Five years ago, I wrote that the city of Burnaby (in BC) does not have a downtown or a central human gathering space. It has a few big malls with Metrotown being the biggest mall in BC. Malls are not really gathering places and they do not reflect the culture/identity of the city.

Laura Puttkamer in her perspective about city center says “city center feels like a gathering place for community. It hosts important events. It is where you bring your city visitors with pride (1).

The city center is expected to have a concentration of community activity and a strong flavour of the city.
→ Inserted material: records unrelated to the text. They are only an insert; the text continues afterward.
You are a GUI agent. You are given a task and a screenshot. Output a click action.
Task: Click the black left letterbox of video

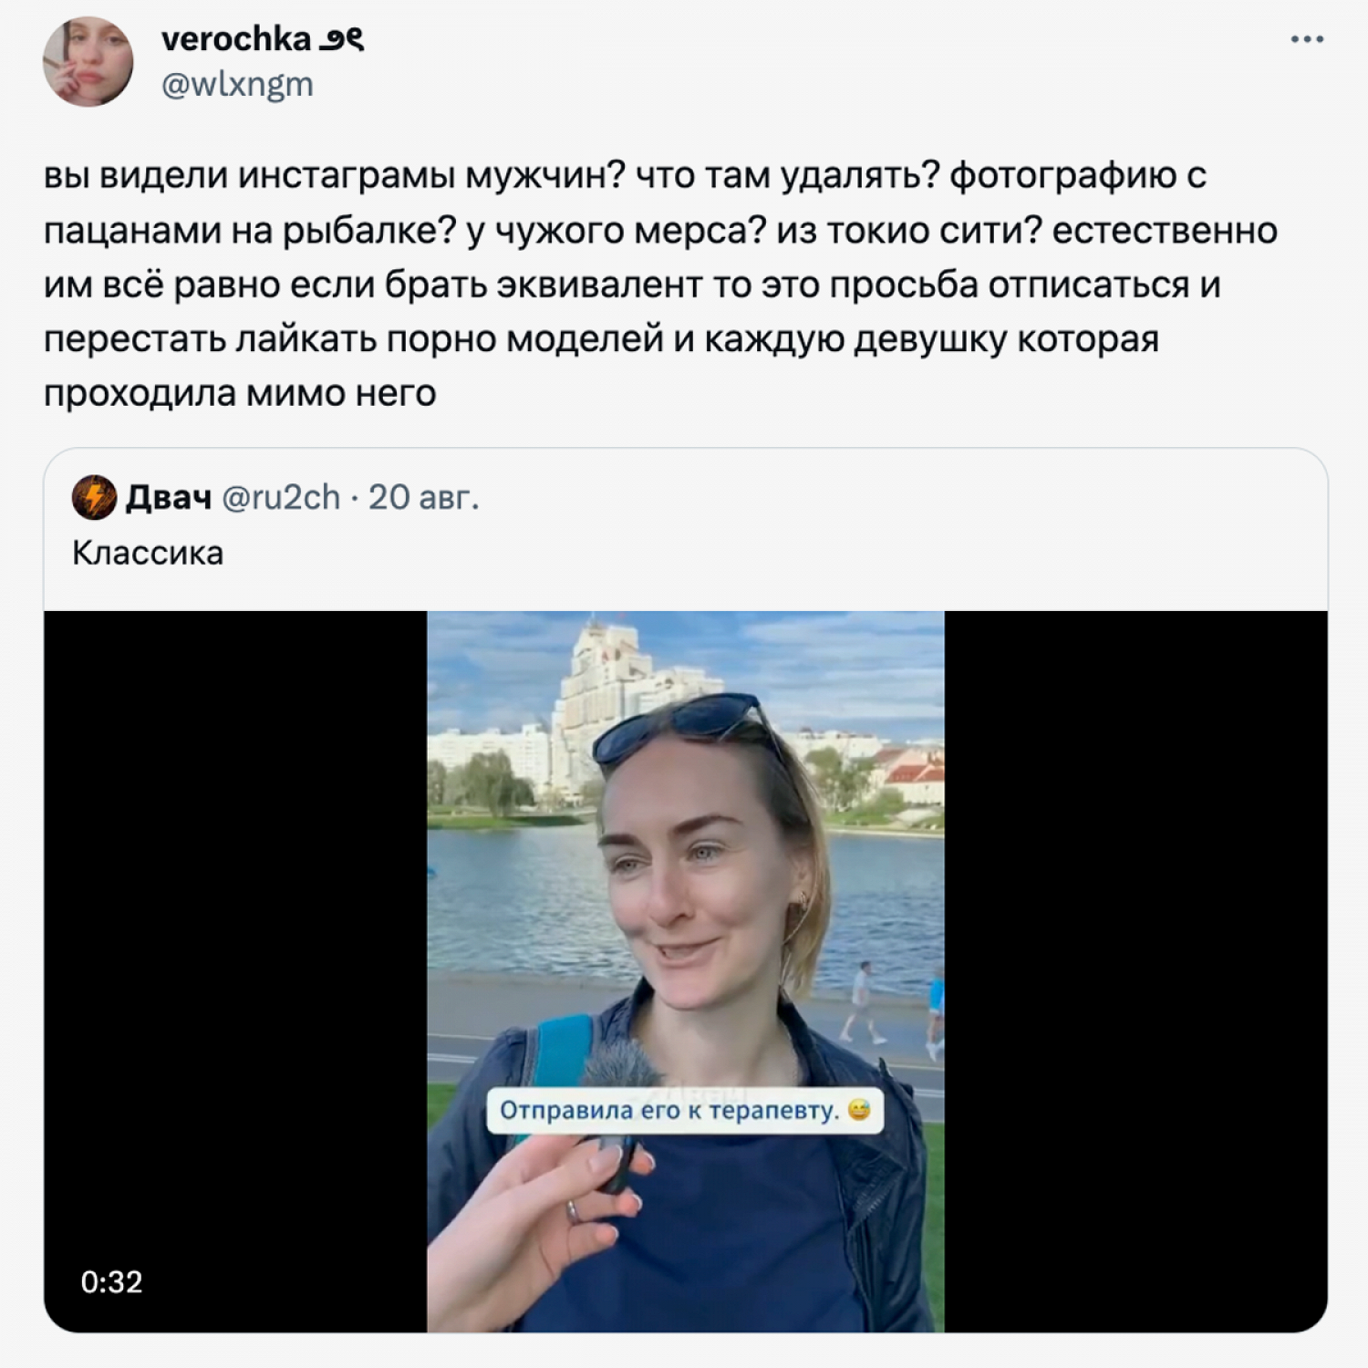pyautogui.click(x=235, y=971)
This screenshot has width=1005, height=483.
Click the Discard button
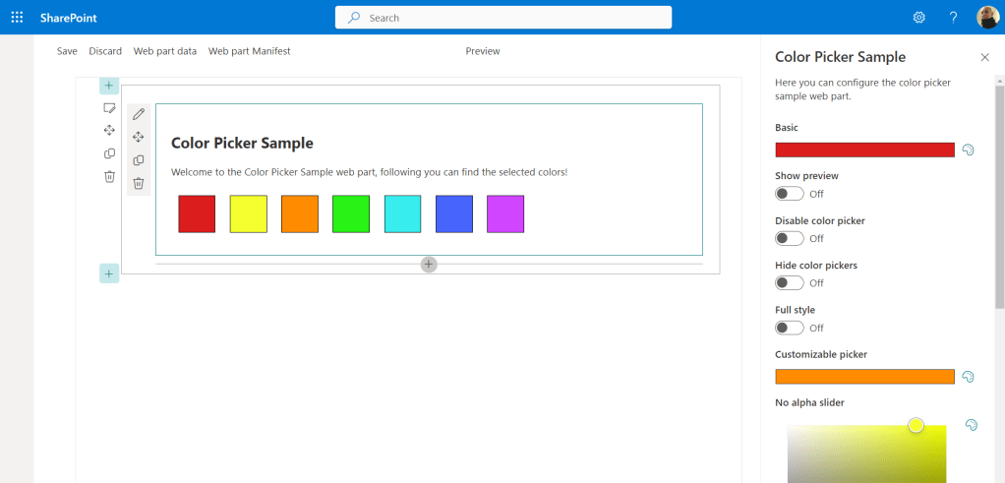[x=105, y=51]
While in Burnaby, like many other cities around, it grew around a concentration of malls.

In the last 10 years the city planning was moving to denser nodes and corridors along the sky-train roots to increase the use of the public transit.

Only in 2017, some leaks about Burnaby future planning said that the Metropolis at Metrotown shopping mall will be redeveloped into downtown Burnaby. The mall is going to evolve from a super-regional mall into a more vibrant mixed-use community over half of a century.

According to the developer, they are in the early stages of consultation and planning for the multi-phase, decades-long vision of demolishing most of the existing indoor mall to create small new blocks with a mix of uses (commercial and residential).  A smaller indoor mall component will be retained near the core of the site, and a performing arts centre will also be located adjacent to SkyTrain’s Metrotown Station. The southward extension of McMurray Street into the Concord site will be the first leg of the extended McMurray Street through the mall (3).

Four redevelopment phases, with each phase its own precinct, are envisioned. Depending on existing tenant leases, the phasing of each precinct will extend from 2021 to 2086.

Some of the key project goals are to create a “totally unique 24-hour downtown” and “an exciting place to live and visit,” as well as a “sustainable downtown” with an “urban centre that rivals Vancouver,”. In that vision, “Metrotown is a centre” and “Vancouver is an urban edge”, according to Graeme Silvera, the vice president of development (2)

“We want to transform that site that invites the community to it and sets more within a neighbourhood fabric than being an insulated, interior-oriented mall that is highly cut off from the neighbourhood surrounding it,” said Kozak the director of planning and building for the City of Burnaby (3).

The first phase, not including, will redevelop much of the parking lots fronting Kingsway.

This will be followed by other phases that redevelop the south part.

Extensive new and additional retail space is planned for the lower levels of the buildings, adding to 1.7 million sq. ft. of new job-supporting office, civic, and education space (3).

The revisioning of the big mall into a community downtown may look like the current Vancouver downtown!

I am looking forward to a walkable, inclusive, and dynamic city in all its sections. I’m hoping to see Brentwood and Lougheed Shopping Centers connected to the new Burnaby downtown though a walkable corridor!

Probably we will see the same transformation happening to other enclosed shopping centers around North America.